==== Data records ====

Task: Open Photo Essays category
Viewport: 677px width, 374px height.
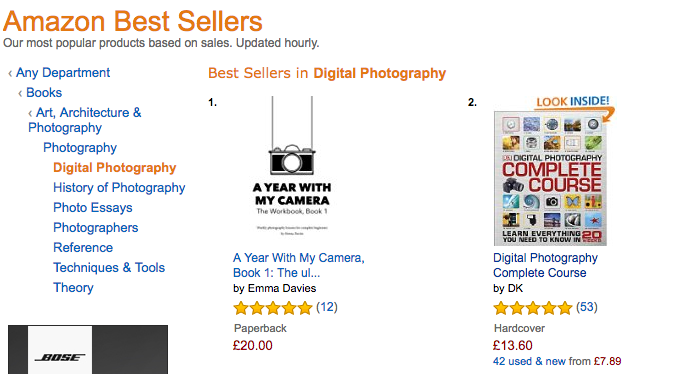Action: 93,208
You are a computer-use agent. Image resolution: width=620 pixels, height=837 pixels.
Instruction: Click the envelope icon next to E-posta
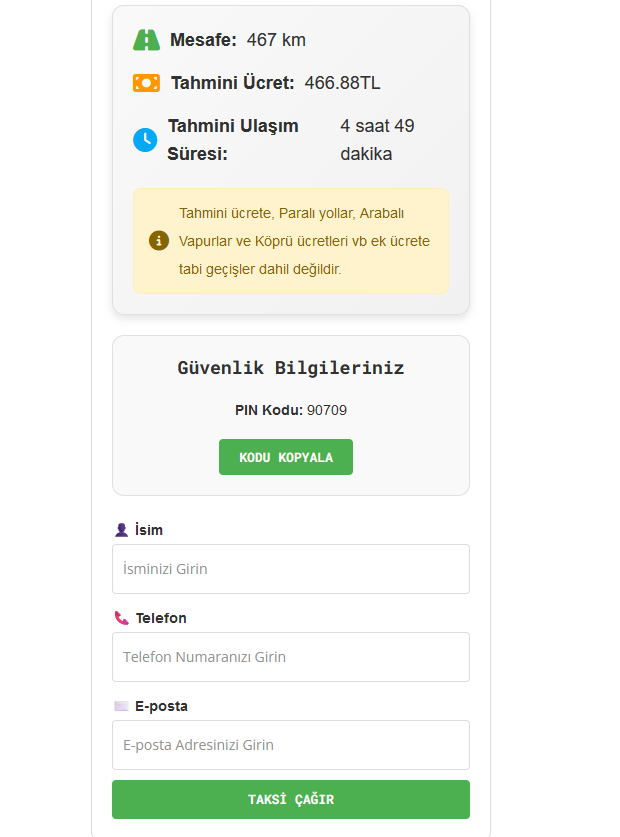[121, 706]
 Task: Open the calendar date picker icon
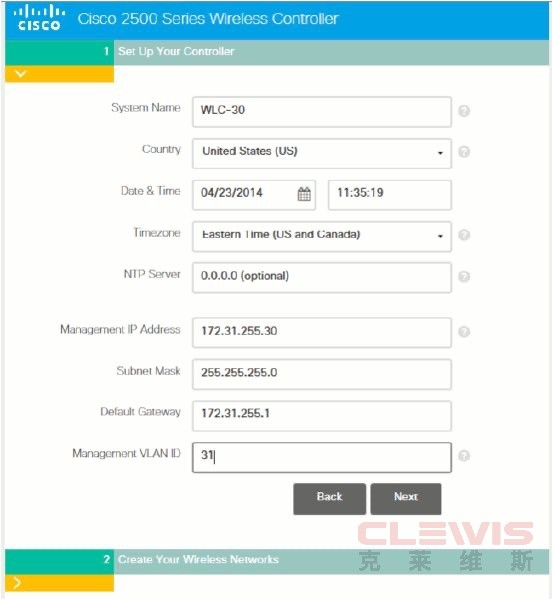tap(304, 194)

====

Problem description — Copy exactly the lines that run from the one containing "You are a computer-use" to the last line of the records, both included, and leave out every picture.

Response to this task —
You are a computer-use agent. Image resolution: width=620 pixels, height=837 pixels.
Instruction: Click the envelope icon next to E-posta
[121, 706]
 Task: Open the calendar date picker icon
tap(304, 194)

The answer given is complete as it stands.